▸ **Passage shown**:
** START **
Price Increase Letter: How To Explain Price Increases To Customers? 🐖
Increasing prices in your annual price increase letter – when, why, how, by how much – is one of the most important and difficult pricing decisions you’ll ever make in a mature market.
On first glance, planning and executing a price increase can seem easy and straightforward. However, it’s not.
Table of contents for this article include:
Price Increase Letter: How To Explain Price Increases To Customers?
All businesses go through this phase when you need to explain price increases to customers. It happens when there’s a change in your industry, hence, the resources and services needed to produce your product becomes higher. Definitely, you have to tell your loyal customers that you have to raise prices. It may seem easy but the fact is, it’s not.
Many managers think that all they need to do is:
- Work out a percentage increase in price and apply the increase across the board.
- Fill out a generic price increase letter template with stock standard reasons for the increase.
- Send the price increase letter to customers a month or so before the actual price increase happens.
- Hope and pray the price increase letter doesn’t make your customers nervous and the increase goes under the radar.
Price increase letters and simplistic percentage increases in prices are very risky price actions. What’s more, they lead to margin loss and angry customers. I highly recommend that you don’t do this.
It takes a lot more than a cost-plus markup and a generic price increase letter to get customers to accept your price rise. The price increase letter is immaterial when the process of setting up the price rise is all wrong.
Today, we’re going to talk about how to plan and execute a price increase properly without losing customers. We will argue that the key to a successful price is not the form or structure of the price rise letter itself or how much you increase prices by. Rather the preparation and process you take before and after a price increase. Also, the process you use to make sure your prices and price increase letter are in line with the value or performance you deliver to your customers. To demonstrate this, we’ll go through a real-world case study of a B2B distribution business in Australia. By the end of this article, you’ll have a complete understanding of how to explain prices to customers in mature markets and build some lasting partnerships in the process.
In an article for Entrepreneur.com, Cardone says that customers will accept price increases, however, they don’t want to hear excuses.
I want you to think of how your business takes a price rise and issues a price increase letter to customers for a moment…
Is it a smooth process or a time of anxiety?
Does it feel like many of your customers just want low prices and tons of value (for free)?
Do you find yourself putting off difficult price increase discussions with your customers rather than passing on costs?
There are lots of companies with hidden profit potential taking broad-brush price increases in their respective markets hoping that they’ll fly under the radar and stick without too much bother.
A client of mine, for example, from a manufacturer and distributor of essential business supplies, was like this. Their finance team would roll out the same 3% price rise every year knowing that their customers weren’t going to react well.
Each year though, they got more and more nervous about sending out their price increase letter to customers because they were finding every time they raised their prices, their customers would quickly ask for discounts or credit notes (almost as compensation).
After a couple of years of this, however, they were feeling the pressure: Exchange rates were fluctuating, and competition in the market was intense.
- Could no longer fully absorb rising raw material costs anymore and had to pass on some of these costs to the customer
- Had no choice but to increase the prices
- Needed to get a price rise through their wholesale channels to avoid a negative EBIT situation
- Didn’t know how to explain price increases to their customers or how to make sure their price increase letter didn’t create panic and disruption in the market
Key steps in the price increase letter process:
Fortunately, this B2B distribution business understood that its current pricing system was far from perfect. There were a few executives in the business that were motivated to test their assumptions about their customers. There were a small group of people who wanted to develop a better pricing system to announce a price increase to customers and improve their overall pricing capability in general.
** END **
▸ **Dataset extract**:
** START **
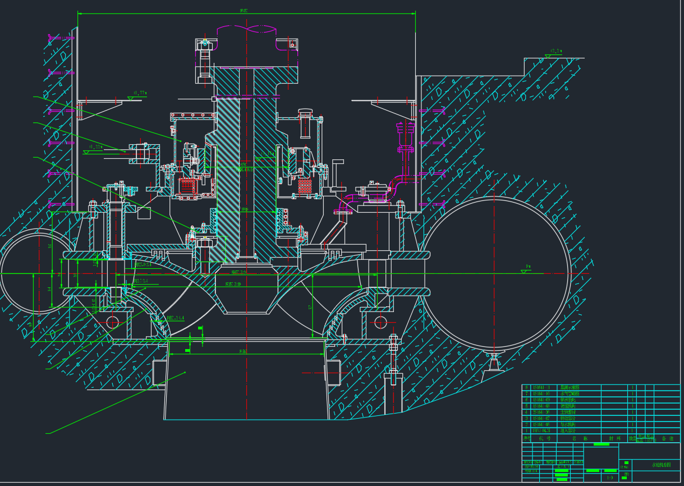Click the overall width dimension text at top
The image size is (684, 486).
[244, 11]
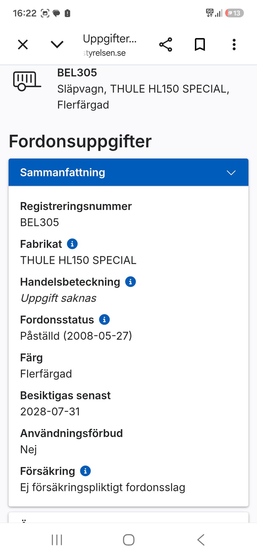257x557 pixels.
Task: Tap the Android back button
Action: 201,540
** END **
▸ **Tasks and exercises**:
A: In the price increase article, list each thing that many managers think is all they need to do.
B: According to the price increase article, what price rise did the client's finance team roll out every year?

▸ **Answers to each task**:
A:
- Work out a percentage increase in price and apply the increase across the board.
- Fill out a generic price increase letter template with stock standard reasons for the increase.
- Send the price increase letter to customers a month or so before the actual price increase happens.
- Hope and pray the price increase letter doesn't make customers nervous and the increase goes under the radar.

B: The same 3% price rise.